When it comes to trading cryptocurrency, institutional investors tend to underperform individuals on a risk-adjusted basis, new research shows.
Part of the reason for less-than-stellar performance for both institutions and individuals, according to researchers at the University of Hong Kong and Georgetown University, is that neither have particularly diversified cryptocurrency portfolios.
Cryptocurrency prices have skyrocketed in recent years, and more institutions have signaled they are open to including the asset in their portfolios. This study is one of the first that analyzes how cryptocurrency investors behave using exchange-level data.
“There was this huge hype for crypto, for good reasons, and prices have increased dramatically,” said Alberto Rossi, associate professor of finance at Georgetown, by phone Monday. He, along with Qing Chan, Wenzhi Ding, and Chen Lin, all from the University of Hong Kong, published a working paper on their findings on Friday.
On a risk-adjusted basis, individual investors outperform institutions, the research showed. The risk-adjusted return of crypto purchases over relatively short time horizons (one to 70 days), ranges from 0 percent to a loss of 0.3 percent for individuals, and losses of between 0.5 percent and 0.7 percent for institutions.
The data that showed this was shared by an anonymous cryptocurrency exchange in Hong Kong. It contained information on individual characteristics, positions, trades, and logins. It’s important to note that the investors self-identified as institutions, rather than individuals.
According to Rossi, the exchange that provided data to the researchers isn’t the largest, but it ranks among the top 150 exchanges in the space.
The researchers found that institutions do not have well-diversified crypto portfolios. On average, they hold just four currencies, the paper said.

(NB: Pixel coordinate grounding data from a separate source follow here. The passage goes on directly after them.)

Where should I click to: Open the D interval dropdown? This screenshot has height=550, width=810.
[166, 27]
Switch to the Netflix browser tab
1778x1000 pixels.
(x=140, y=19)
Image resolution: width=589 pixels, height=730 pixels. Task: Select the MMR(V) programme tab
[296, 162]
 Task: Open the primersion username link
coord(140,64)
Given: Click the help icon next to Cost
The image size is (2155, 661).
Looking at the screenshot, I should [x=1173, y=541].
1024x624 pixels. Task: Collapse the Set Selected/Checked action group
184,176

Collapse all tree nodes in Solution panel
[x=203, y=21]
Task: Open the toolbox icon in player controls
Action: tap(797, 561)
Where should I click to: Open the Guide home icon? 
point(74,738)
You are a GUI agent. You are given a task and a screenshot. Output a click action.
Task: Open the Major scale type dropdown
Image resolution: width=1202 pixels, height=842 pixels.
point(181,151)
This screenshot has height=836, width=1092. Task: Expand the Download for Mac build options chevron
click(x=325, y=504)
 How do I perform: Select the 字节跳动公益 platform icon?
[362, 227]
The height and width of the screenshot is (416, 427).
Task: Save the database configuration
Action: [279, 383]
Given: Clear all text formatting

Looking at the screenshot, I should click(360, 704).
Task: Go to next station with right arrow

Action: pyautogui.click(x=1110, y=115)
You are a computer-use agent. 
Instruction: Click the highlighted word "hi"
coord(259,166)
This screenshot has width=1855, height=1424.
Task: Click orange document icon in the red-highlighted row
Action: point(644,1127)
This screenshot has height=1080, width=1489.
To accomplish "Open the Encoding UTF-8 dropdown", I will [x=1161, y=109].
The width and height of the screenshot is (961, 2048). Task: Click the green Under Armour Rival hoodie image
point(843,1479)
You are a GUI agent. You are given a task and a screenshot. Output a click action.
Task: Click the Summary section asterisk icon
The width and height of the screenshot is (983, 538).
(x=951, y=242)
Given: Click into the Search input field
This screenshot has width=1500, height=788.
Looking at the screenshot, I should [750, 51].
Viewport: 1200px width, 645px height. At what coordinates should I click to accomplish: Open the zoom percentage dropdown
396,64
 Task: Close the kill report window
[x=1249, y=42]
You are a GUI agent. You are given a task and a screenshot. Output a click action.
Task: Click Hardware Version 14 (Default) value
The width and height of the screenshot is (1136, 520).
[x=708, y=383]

“They don’t seem to be spreading their portfolios across the different cryptocurrencies, but instead are focusing on Ethereum and Bitcoin,” Rossi said. “There’s not that big of a set of cryptocurrencies to invest in because of liquidity.”
But, he added, that doesn’t mean that they can’t diversify. Rossi said that investors would benefit from having portfolios of between 10 and 15 currencies.
“Some of the big upswings, they lose out on them, and they don’t benefit from the diversified portfolios that they could create,” Rossi said.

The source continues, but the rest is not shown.